Saved entries:
:::::

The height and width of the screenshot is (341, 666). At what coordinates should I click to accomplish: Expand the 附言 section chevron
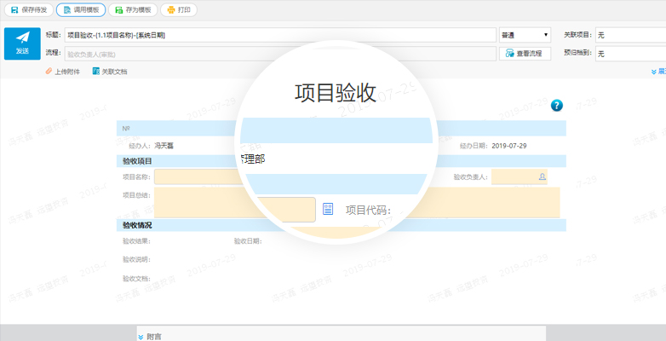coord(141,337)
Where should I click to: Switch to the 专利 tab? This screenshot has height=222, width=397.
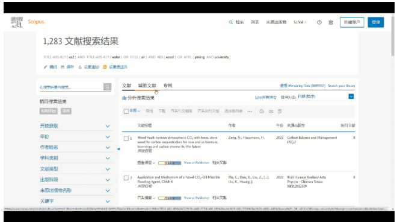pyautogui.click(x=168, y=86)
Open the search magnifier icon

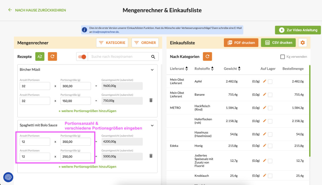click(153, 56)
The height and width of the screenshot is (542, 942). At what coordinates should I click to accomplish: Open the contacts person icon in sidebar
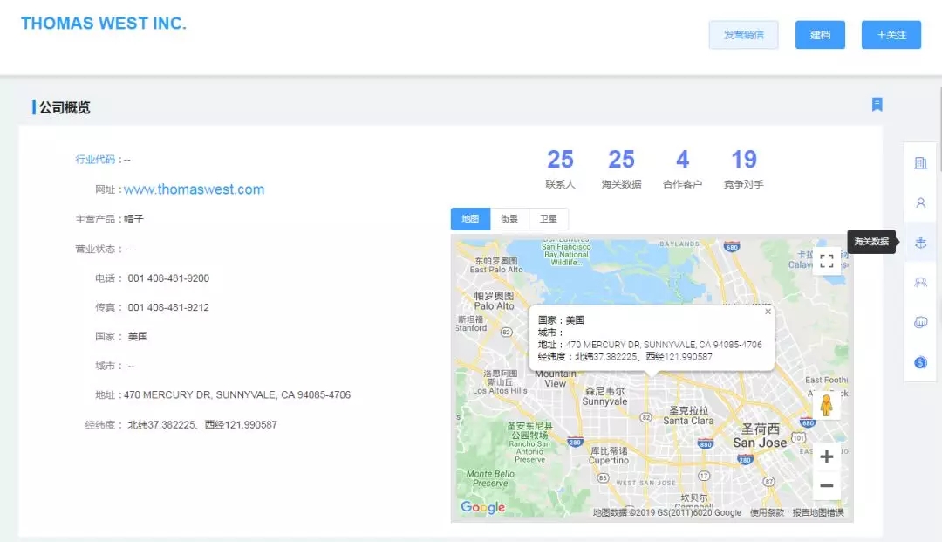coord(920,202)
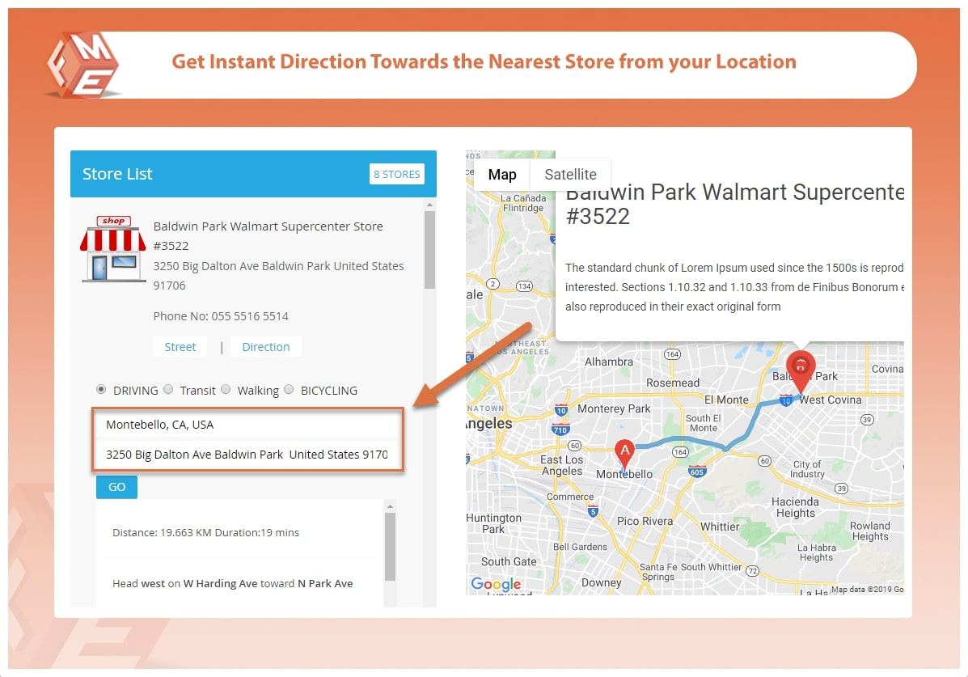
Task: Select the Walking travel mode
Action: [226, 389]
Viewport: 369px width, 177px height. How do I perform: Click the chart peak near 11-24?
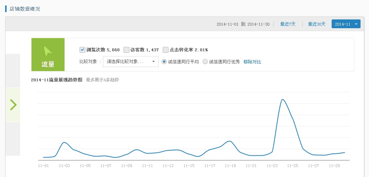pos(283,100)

:::::

### Problem description
Please output the lines from the line that contains "Viewport: 369px width, 177px" through the end of the records, both ends included, exactly and with no pictures.

### Written answer
Viewport: 369px width, 177px height. How do I perform: Click the chart peak near 11-24?
pos(283,100)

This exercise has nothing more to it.